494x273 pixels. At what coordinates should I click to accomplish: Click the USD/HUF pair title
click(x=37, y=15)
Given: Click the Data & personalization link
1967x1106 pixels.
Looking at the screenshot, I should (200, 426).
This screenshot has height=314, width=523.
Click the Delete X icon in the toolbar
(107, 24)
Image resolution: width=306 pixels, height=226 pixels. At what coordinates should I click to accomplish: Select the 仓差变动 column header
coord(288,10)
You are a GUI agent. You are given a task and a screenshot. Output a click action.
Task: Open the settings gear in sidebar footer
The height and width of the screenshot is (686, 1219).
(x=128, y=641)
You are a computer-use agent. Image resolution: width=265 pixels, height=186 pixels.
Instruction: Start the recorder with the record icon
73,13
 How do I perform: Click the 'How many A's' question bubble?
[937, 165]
==
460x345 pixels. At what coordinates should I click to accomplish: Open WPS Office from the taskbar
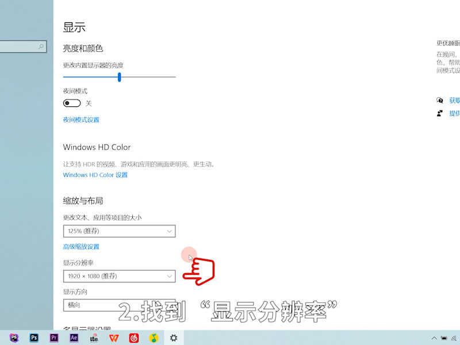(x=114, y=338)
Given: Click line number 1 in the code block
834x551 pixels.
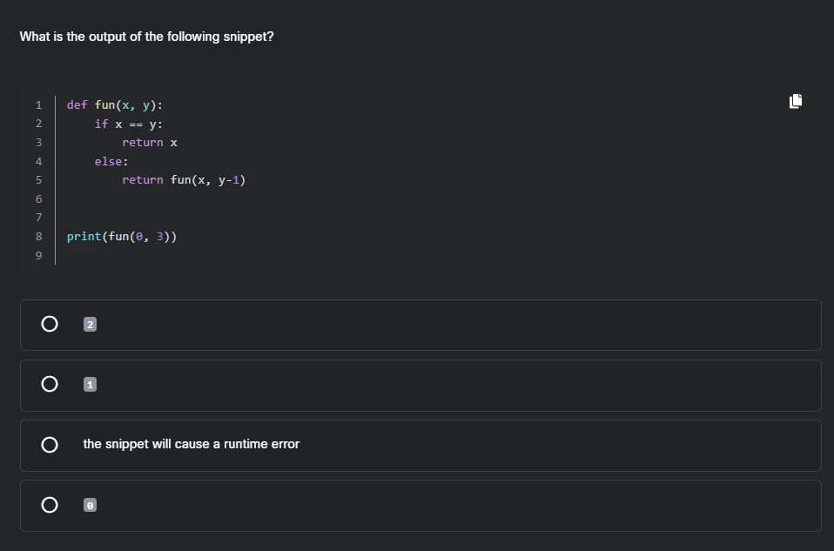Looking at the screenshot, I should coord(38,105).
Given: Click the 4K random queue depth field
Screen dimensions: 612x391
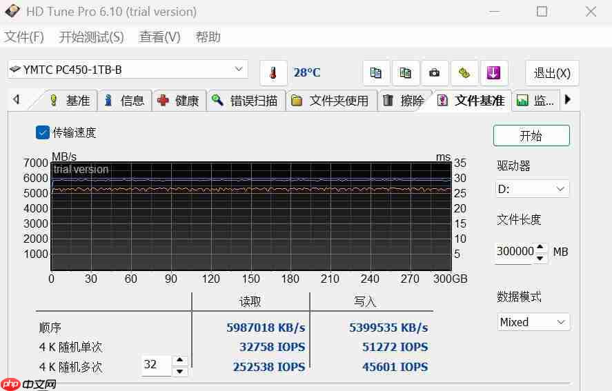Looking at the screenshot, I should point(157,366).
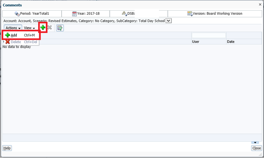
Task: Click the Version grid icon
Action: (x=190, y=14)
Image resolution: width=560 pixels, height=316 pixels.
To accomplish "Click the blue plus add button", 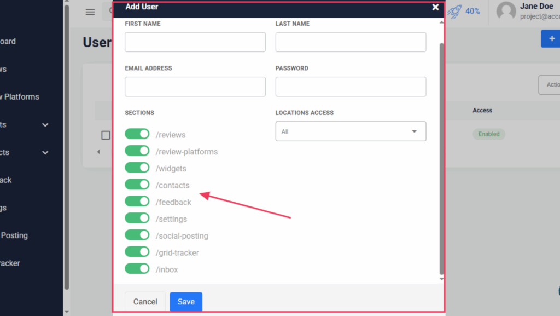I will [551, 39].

* Task item *
Pull every line containing "agent" from the entries above and copy it.

* Output for this exercise *
You are a GUI agent. You are given a task and a screenshot. Output a click action.
You are a computer-use agent. Image resolution: width=265 pixels, height=186 pixels.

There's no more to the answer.